One reader wrote: "I have just been reading your article in the Indo regarding playing All-Ireland finals in September. I, like you, would not like to see a break from this tradition.

"However, there is a major issue in the GAA and that is the scheduling of club fixtures. We are a small rural club and, for years, we have lost players who have lost interest as a result of poor planning.

"I remember one year we played the first round of the championship in mid-April and the second round in late July.

"Players were so fed up training and not knowing when our next game would be that it became a joke.

"I'm not one to moan without offering a solution. The GAA needs to rule out replays of all inter-county and club games with the exception of All-Ireland and county finals. Games must finish on the day so that scheduling for clubs can go ahead.

"Players are tired of being treated as second class citizens in the GAA. They are priority, in my view, because without them there will be no games and no need for county boards or Croke Park.

"The club is the cornerstone of the organisation, the feeder to all county teams, and the GAA needs to recognise that.

"There are other ways of making money than replays. Please put this point forward in the near future."

The irony is that the player who offered that stark analysis of life on the local circuit has a lot in common with GAA director-general Paraic Duffy.

Duffy's regular query to suggestions in this column that it's crucial, from a promotional viewpoint, for the GAA to maintain inter-county activity as long as possible throughout the year is: "What about the clubs? When are they going to have their time?"
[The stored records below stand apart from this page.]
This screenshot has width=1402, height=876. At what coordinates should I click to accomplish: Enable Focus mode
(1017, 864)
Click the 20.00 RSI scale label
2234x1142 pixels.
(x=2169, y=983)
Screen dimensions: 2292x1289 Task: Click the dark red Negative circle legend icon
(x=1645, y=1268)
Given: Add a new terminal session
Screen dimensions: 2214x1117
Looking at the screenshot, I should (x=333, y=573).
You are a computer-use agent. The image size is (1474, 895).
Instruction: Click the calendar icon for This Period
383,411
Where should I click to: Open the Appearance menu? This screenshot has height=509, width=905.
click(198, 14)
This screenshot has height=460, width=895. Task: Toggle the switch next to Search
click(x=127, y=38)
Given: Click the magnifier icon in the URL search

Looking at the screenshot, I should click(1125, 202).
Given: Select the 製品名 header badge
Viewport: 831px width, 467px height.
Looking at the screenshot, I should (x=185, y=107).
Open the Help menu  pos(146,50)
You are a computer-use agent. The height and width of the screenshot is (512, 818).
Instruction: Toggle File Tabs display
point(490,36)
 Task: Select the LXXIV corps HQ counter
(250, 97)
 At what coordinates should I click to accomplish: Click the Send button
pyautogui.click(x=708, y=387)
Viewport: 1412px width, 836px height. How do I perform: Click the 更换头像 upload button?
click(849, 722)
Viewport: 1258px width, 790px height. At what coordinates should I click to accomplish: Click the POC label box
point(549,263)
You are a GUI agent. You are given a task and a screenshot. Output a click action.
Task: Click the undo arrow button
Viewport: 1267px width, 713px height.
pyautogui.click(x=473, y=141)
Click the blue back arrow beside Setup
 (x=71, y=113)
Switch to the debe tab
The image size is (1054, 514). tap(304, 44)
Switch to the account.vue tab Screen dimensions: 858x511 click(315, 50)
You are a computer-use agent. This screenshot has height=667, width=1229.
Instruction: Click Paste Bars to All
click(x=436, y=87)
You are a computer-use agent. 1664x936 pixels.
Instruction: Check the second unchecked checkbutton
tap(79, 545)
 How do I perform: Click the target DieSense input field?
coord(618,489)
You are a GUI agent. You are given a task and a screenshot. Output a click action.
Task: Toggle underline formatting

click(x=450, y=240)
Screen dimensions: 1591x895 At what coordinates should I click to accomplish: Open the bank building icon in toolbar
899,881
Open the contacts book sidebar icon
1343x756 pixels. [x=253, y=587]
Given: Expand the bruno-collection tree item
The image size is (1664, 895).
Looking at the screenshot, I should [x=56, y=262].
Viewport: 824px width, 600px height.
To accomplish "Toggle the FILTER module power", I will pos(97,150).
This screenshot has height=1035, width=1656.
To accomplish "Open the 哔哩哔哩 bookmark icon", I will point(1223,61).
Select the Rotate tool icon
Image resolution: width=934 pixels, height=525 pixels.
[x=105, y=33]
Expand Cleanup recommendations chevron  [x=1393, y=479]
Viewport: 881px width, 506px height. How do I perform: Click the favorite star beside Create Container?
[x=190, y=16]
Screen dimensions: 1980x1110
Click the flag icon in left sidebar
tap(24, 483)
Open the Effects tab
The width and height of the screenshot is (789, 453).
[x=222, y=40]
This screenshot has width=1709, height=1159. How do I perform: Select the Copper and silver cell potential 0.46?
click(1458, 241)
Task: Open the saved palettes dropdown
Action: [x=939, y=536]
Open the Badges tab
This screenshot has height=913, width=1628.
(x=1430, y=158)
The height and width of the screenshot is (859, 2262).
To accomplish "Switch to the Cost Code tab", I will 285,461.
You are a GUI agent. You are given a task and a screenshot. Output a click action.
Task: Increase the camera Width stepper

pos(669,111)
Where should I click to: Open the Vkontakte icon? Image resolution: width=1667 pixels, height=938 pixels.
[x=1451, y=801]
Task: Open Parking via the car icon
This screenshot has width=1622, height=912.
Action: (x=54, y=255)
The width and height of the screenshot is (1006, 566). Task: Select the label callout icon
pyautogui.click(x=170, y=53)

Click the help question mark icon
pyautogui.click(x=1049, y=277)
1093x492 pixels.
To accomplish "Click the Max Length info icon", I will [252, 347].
When motions were coming before Congress last April to add semi-finals to Division 1 of the Allianz Leagues and to eliminate extra-time from drawn games in the early rounds of the senior provincial championships and All-Ireland quarter-finals, Duffy warned that they could further limit the space for clubs activity.

"Should we be surprised if we are sometimes accused of paying lip-service to the oft-repeated refrain that the club is the most important unit in the association," he wrote.

Duffy urged delegates to "offer arguments from the perspective of clubs before final decisions are taken."

Congress went ahead and voted for the League semi-finals and the removal of extra-time, including in the All-Ireland qualifiers, something which wasn't really intended.

An effort will be made at next year's Congress to rescind the decision on replaying drawn qualifier ties without going to extra-time. However, replays will apply in all provincial games, putting added pressure on club schedules.

Everybody agrees there's a major difficulty in streamlining the programme to accommodate the club and inter-county scene, yet the search for a solution appears no more advanced than it was a few years ago.

Just as loading the austerity truck isn't going to carry this country back to prosperity, cutting back on inter-county activity wouldn't necessarily fix the club schedule problem as county managers would still insist on having the top players to themselves for as long as possible.

The reality is that the solution can't be brought about in isolation. What's required is a blank sheet of paper, some smart planners and a mandate and a willingness to get the club/county balance right.

It seems fairly simple, but that's before the vested interests intervene.

And, boy, are there a lot of them out there.